> The problem with adding a development task has always been, and
> continues to be, that people do not use the same tools for development,
> and that there are no good defaults beyond basic C-style development
> tools. 
mind you a similar thing applies to say the file server task, there are at 
least 3 different types of server that someone could want that would fit the 
"file server" discription and its not at all clear which ones will be installed.

I personally belive that tasksel needs a major overhaul and is practically 
useless in its present form, what i think is really needed is a set of 
categories each with a number of entries so you'd say have a desktop category 
(with gnome desktop, kde desktop, xfce desktop etc), a webserver category (with 
basic websever, lamp webserver etc), a fileserver category (with samba,nfs and 
ftp options), a development category (with basic development, kernel 
development, debian package development, java development etc) and so on.

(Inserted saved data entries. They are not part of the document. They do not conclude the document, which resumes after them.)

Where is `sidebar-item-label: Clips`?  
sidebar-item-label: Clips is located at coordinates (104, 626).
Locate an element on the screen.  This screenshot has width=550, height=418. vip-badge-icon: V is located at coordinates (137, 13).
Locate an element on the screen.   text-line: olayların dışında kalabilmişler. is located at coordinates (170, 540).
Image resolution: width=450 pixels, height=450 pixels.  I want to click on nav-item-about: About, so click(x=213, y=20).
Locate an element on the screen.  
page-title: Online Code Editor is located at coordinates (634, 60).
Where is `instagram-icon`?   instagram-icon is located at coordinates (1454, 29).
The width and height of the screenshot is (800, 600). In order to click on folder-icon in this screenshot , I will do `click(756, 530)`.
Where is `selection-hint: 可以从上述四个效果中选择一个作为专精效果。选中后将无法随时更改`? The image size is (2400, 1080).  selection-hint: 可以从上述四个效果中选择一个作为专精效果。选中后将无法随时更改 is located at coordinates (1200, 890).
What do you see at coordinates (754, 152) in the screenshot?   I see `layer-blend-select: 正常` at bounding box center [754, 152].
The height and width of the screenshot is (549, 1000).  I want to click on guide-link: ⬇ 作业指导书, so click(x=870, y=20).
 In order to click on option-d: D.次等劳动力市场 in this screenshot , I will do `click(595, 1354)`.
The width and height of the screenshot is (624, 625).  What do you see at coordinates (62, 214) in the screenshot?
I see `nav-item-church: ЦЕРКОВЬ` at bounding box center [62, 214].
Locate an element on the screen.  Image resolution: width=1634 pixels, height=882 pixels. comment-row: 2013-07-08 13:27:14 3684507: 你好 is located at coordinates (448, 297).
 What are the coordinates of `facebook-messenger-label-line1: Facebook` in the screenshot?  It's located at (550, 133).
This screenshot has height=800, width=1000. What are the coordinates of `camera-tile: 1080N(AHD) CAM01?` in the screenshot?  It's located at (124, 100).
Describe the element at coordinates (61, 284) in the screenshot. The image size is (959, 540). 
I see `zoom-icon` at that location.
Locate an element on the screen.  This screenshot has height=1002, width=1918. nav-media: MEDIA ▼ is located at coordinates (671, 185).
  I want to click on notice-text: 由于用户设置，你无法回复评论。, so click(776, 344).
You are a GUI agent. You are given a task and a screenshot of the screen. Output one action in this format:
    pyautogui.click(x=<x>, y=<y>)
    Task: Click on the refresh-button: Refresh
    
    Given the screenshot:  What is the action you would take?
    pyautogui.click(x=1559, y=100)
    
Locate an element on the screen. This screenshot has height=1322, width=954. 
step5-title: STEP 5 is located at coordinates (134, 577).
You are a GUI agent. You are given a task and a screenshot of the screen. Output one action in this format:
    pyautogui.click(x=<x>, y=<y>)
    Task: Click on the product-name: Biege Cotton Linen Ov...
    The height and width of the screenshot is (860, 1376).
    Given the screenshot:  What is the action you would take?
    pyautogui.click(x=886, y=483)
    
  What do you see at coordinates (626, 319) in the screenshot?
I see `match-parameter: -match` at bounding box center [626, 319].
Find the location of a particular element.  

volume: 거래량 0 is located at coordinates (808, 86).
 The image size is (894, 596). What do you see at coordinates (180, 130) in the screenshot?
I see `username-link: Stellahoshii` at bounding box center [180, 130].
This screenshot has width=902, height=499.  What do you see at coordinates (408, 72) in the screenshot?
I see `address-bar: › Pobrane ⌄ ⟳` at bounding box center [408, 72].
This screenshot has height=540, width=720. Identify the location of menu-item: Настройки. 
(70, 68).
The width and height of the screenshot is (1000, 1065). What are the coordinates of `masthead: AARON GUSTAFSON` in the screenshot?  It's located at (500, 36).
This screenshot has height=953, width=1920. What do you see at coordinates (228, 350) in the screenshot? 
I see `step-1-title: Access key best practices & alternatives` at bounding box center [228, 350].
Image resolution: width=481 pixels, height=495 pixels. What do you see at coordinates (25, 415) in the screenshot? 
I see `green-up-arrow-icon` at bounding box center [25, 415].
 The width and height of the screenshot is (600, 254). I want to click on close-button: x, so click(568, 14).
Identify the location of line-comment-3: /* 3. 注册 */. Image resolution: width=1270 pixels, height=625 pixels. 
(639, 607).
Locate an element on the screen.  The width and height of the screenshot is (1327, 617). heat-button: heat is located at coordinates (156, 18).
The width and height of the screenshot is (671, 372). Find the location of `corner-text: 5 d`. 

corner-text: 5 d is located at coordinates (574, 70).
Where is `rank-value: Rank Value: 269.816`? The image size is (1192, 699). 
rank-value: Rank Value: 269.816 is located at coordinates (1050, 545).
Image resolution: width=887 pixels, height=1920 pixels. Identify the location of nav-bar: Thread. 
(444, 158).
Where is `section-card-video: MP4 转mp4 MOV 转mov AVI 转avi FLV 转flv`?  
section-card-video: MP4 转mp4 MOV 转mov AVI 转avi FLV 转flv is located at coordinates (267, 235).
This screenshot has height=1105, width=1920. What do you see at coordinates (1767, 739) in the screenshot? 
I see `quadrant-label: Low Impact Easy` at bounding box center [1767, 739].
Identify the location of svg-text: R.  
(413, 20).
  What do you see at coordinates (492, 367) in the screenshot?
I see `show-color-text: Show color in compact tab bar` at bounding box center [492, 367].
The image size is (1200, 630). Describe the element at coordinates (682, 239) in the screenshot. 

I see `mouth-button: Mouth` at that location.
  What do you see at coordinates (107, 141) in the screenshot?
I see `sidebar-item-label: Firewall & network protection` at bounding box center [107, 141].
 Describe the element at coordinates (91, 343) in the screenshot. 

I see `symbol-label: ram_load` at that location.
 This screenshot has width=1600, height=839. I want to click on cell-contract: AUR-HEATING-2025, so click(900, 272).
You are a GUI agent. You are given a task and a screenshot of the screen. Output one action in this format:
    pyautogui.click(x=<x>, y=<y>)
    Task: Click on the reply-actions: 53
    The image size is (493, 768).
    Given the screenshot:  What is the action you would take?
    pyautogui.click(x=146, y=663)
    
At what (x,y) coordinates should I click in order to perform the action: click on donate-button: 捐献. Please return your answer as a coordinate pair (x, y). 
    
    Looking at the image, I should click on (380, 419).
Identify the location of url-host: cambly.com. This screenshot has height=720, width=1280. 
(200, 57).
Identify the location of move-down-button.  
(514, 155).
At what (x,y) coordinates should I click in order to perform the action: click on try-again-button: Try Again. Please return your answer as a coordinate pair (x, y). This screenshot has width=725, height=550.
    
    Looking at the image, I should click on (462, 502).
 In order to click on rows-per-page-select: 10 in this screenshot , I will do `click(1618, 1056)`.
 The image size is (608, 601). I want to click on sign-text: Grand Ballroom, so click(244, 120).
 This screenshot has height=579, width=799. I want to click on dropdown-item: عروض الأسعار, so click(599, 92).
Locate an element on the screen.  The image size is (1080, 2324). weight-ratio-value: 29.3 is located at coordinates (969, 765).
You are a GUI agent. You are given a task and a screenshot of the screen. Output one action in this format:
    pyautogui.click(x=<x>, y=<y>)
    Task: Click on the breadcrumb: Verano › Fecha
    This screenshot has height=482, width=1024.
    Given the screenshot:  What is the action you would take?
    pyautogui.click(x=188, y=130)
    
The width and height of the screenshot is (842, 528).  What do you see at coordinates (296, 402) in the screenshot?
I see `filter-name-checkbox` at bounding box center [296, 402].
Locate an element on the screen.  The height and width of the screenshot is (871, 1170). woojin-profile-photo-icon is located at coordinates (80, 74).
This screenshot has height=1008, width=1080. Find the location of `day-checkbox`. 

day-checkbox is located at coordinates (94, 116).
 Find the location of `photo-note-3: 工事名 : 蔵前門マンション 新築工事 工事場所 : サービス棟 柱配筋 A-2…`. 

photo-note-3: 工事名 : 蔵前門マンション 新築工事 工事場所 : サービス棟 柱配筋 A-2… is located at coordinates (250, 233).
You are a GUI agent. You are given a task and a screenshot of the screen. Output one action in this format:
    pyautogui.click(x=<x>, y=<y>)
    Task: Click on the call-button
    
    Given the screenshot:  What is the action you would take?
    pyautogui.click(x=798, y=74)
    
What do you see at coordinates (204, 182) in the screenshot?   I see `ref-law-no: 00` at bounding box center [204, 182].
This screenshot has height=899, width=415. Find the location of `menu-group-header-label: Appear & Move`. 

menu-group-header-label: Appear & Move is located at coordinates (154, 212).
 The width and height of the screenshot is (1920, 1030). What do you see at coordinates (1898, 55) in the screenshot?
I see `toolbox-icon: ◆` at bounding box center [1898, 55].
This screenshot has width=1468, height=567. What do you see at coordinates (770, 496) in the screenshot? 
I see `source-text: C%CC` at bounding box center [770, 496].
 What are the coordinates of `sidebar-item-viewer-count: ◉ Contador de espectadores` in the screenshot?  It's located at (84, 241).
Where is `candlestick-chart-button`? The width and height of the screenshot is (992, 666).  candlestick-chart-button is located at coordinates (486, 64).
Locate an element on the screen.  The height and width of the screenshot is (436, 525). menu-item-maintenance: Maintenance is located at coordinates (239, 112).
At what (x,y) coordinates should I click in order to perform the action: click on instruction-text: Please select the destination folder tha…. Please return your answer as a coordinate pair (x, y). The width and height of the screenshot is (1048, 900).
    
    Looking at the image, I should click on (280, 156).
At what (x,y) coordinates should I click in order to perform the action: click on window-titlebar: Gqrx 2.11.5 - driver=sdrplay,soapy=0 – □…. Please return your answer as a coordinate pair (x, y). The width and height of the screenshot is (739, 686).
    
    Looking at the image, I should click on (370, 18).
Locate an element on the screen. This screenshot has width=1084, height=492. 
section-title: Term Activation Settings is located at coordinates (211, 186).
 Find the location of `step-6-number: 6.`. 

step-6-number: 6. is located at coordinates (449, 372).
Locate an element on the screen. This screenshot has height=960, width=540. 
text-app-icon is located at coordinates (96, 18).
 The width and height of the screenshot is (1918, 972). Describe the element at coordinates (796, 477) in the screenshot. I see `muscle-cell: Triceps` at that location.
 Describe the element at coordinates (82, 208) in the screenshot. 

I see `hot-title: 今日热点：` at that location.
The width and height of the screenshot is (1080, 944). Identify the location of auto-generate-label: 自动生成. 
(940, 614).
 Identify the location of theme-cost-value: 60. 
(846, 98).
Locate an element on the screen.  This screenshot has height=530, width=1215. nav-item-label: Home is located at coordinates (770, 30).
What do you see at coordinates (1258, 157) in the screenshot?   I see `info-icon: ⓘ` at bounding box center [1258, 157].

> This is why #266702 is still open. The fact that those default
> C development tools are no longer in standard still doesn't make
> "development" a sensible task. It's not the same class of thing as
> running a web server or using a desktop, both of which can be
> accomplished well, if not perfectly for everyone, with a predetermined
> list of software.
maybe development is the wrong name but even a task that just installed 
build-essential and the kernel headers would imo make things a lot easier for 
those stuck with unusual hardware or wanting to compile software that is not 
packaged off the bat (its not at all obvous to newbies that the package they 
need to make basic compilation work in one step is called build-essential and 
its pretty horrible getting compilation to work one package at a time).